So obviously testing is important. That’s not exactly deeply insightful; we all know this. Even the slightest, most unassuming change can have weird effects. We sometime try to forget this and say things like, “That’s such a minor section, it shouldn’t break anything else.” Talk like that is just asked the universe to remind you.
My latest example of this was a minor patch release we were putting out a few months ago. I’m sure you all remember Heartbleed. We had the patched version of OpenSSL quickly available for customers, but after the dust settled we decided it would be best to roll it into a point release of the product and thus have it in all new downloads and installs by default.
This release was quite simple: update the version of OpenSSL included in the Apache bundled with our installer, and change our version number from “a.b.c” to “a.b.d”. As this was just a repackaging of the patch, the updated OpenSSL was even already in use by most of customers! What could go wrong?
We made the changes and passed the software over to QA. Everything was fine until one of the final tests involving a somewhat uncommon, but certainly not unused, configuration.
The software always checks its version number against the version number stored in the database to see if any db updates need to be run for the latest version (and will then run any applicable). However under this particular configuration, which allows for a read-only clone of the application, the software compares the two versions and simply won’t start unless they are equal.
This seems fine, except that it turns out that upgrading the software only changes the version number in the database when database upgrades are applied, and there weren’t any for this patch release, thus preventing this configuration from running at all after the upgrade.
So we had to dig in and figure out these conflicting behaviours.
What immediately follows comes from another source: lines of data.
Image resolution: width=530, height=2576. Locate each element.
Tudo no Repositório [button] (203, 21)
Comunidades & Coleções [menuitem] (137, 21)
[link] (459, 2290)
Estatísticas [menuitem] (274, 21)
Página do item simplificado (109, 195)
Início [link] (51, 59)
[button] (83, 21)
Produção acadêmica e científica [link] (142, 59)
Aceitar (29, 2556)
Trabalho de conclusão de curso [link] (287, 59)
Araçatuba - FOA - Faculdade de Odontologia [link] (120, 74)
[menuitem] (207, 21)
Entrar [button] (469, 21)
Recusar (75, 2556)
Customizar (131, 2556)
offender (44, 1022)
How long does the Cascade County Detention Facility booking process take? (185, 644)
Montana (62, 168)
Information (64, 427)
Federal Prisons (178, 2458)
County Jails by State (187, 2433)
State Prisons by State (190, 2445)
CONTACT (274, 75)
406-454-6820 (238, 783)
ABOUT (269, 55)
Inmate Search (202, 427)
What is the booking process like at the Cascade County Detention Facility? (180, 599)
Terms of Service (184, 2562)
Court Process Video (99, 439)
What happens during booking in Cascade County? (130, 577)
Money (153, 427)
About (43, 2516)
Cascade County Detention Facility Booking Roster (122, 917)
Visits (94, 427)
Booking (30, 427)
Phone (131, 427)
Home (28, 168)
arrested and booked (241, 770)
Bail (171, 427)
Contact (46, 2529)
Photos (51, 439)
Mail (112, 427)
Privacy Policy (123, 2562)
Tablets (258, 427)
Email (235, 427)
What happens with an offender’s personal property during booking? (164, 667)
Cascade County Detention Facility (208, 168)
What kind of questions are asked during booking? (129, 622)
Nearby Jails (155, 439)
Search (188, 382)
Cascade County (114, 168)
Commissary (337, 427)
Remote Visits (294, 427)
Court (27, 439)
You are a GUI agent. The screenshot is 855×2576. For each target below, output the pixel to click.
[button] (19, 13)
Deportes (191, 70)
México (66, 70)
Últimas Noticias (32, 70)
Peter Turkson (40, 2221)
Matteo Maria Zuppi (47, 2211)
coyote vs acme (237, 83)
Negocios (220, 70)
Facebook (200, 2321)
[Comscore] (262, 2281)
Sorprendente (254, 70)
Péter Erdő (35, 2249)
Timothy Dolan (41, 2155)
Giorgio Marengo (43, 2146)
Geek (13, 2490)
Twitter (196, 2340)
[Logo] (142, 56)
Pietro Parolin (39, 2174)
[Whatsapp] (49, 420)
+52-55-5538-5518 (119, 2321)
This was actually the first point release since the db upgraders had been rewritten (which wasn’t that recently, but we don’t do these sorts of patches often), so this interaction hadn’t been caught before. We made some changes and added a patch release (“a.b.d”) database upgrader, that had no actual executions, figuring that would hit the problem. Strangely it did not. Turns out that there is a race condition in the upgraders (by some crazy design) between the actual updates and the version update, causing the version update to not run unless the updates take some actual execution time, which in our test case, they didn’t. Lovely.
So what was supposed to be the simplest, non-code-changing release, now required either:
- A rewrite of part of the db upgrades on what was supposed to be a patch release with little dev time required.
- Disabling the read-only configuration version check (not desirable)
- Or adding in a db upgrader that did nothing other than pause for a small period of time (a rather hacky solution that could itself be error prone)
Suffice to say the release took a little longer than anticipated.
As I said, obviously testing is important. Had we not run a full regression test cycle, including uncommon configurations, despite everyone thinking that the changes were incredibly minor and that the OpenSSL patch was already being used by customers “in the wild”, we would not have caught this. But then again, as I also said, we all know this. It’s just useful to see the reminder sometimes.